[[ SOURCE DOCUMENT open ]]

II. County GMA Compliance
¶10 Miotke contends that RCW 36.70A.320(4) requires the County to respond to the Board’s determination that Resolution 5-0649 was invalid in a manner that shows that the County no longer substantially interferes with GMA goals. Specifically, Miotke argues that the County failed to address how mere repeal of the invalid UGA expansion will remedy the GMA violations outlined in the Board’s Final Order.5 Miotke claims that the Board’s compliance finding resulted in an order that (1) was an erroneous interpretation and application of the law, (2) was not supported by substantial evidence, and (3) was arbitrary or capricious.
¶11 The County responds with two arguments to suggest that the Board correctly found the County no longer substantially interfered with GMA goals. First, the County argues that it did not violate GMA goals concerning reduction of urban sprawl (goal 1) and promotion of urban development within the UGA (goal 2) because the expanded UGA was valid at the time the developers’ rights vested. Second, the County contends that it did not interfere with goals 3 and 12 because local regulations require adequate facilities and services in place before development is permitted to occur. Finally, the County asserts that it carried its burden to demonstrate compliance under RCW 36.70A-*377.320(4) because Resolution 7-0077 repealed Resolution 5-0649, which created the noncompliance at the outset. We agree with Miotke.6
¶12 We conclude that the County failed to sustain its burden because merely rescinding Resolution 5-0649, without more, does not establish that the County’s initial UGA expansion no longer substantially interferes with GMA goals where urban development rights vested and urban growth occurred. Consequently, the Board’s conclusion that the County was in compliance with the GMA was an incorrect application of the law and its order finding compliance was not supported by substantial evidence.
A. Rules of Law
¶13 The purpose of the GMA is to control urban sprawl and to ensure that citizens, communities, local governments, and the private sector cooperate and coordinate with one another in comprehensive land use planning. King County v. Cent. Puget Sound Growth Mgmt. Hr’gs Bd., 138 Wn.2d 161, 166-67, 979 P.2d 374 (1999). The GMA requires that counties adopt a comprehensive plan that, among other things, designates UGAs. King County, 138 Wn.2d at 167. UGAs are regions within which urban growth is encouraged and outside of which growth can occur only if it is not urban in nature. Former RCW 36.70A. 110(1) (2004); King County, 138 Wn.2d at 167. Hearings boards are charged with adjudicating GMA compliance. Whidbey Envtl. Action Network v. Island County, 122 Wn. App. 156, 163, 93 P.3d 885 *378(2004), review denied, 153 Wn.2d 1025 (2005). The hearings boards conduct hearings and issue findings of compliance or noncompliance. RCW 36.70A.330(2).
¶14 We presume that comprehensive plans and development regulations are valid upon adoption. RCW 36-,70A.320(1). And, generally, the petitioner has the burden to demonstrate that any action taken by an agency or local government is not in compliance with the GMA. RCW 36.70A.320(2). But
[a] county or city subject to a determination of invalidity made under RCW 36.70A.300 or 36.70A.302 has the burden of demonstrating that the ordinance or resolution it has enacted in response to the determination of invalidity will no longer substantially interfere with the fulfillment of the goals of this chapter under the standard in RCW 36.70A.302(1).

[[ SOURCE DOCUMENT closed ]]
[[ DATASET EXTRACT open ]]

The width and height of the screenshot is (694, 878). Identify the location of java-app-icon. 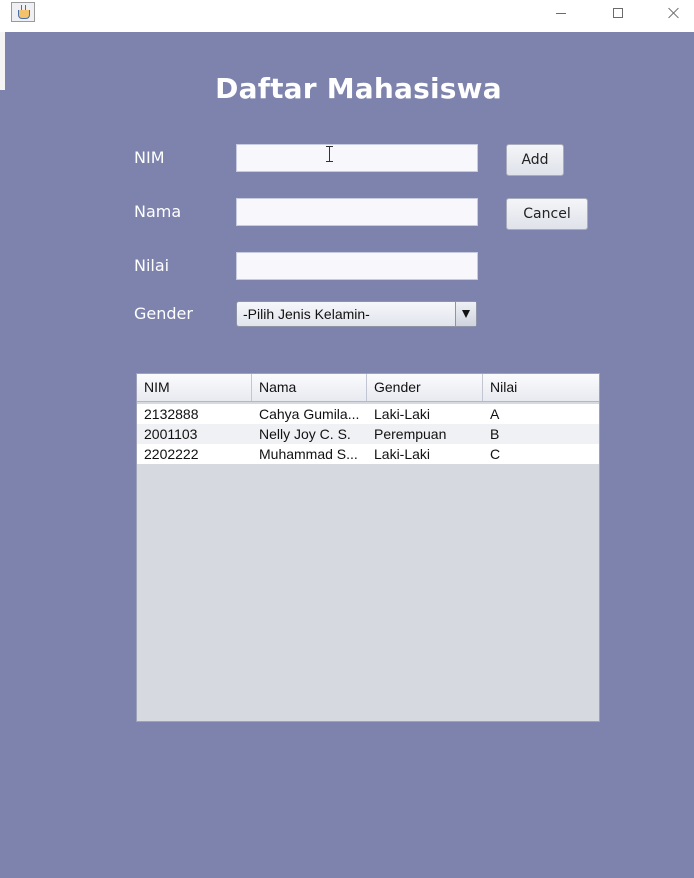
(23, 12).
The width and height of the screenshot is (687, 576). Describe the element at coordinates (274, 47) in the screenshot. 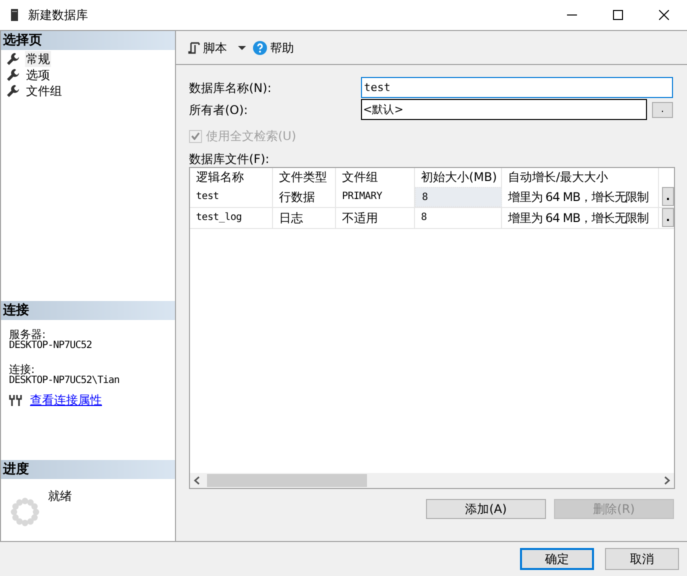

I see `help-button: 帮助` at that location.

[[ DATASET EXTRACT closed ]]

## WHAT TO DO
Reproduce the GMA compliance opinion word for word, starting at "II. County GMA" and ending at "arbitrary or capricious.". The lines above come from a separate source unrelated to the GMA compliance opinion.

## RESPONSE TO THE TASK
II. County GMA Compliance
¶10 Miotke contends that RCW 36.70A.320(4) requires the County to respond to the Board’s determination that Resolution 5-0649 was invalid in a manner that shows that the County no longer substantially interferes with GMA goals. Specifically, Miotke argues that the County failed to address how mere repeal of the invalid UGA expansion will remedy the GMA violations outlined in the Board’s Final Order.5 Miotke claims that the Board’s compliance finding resulted in an order that (1) was an erroneous interpretation and application of the law, (2) was not supported by substantial evidence, and (3) was arbitrary or capricious.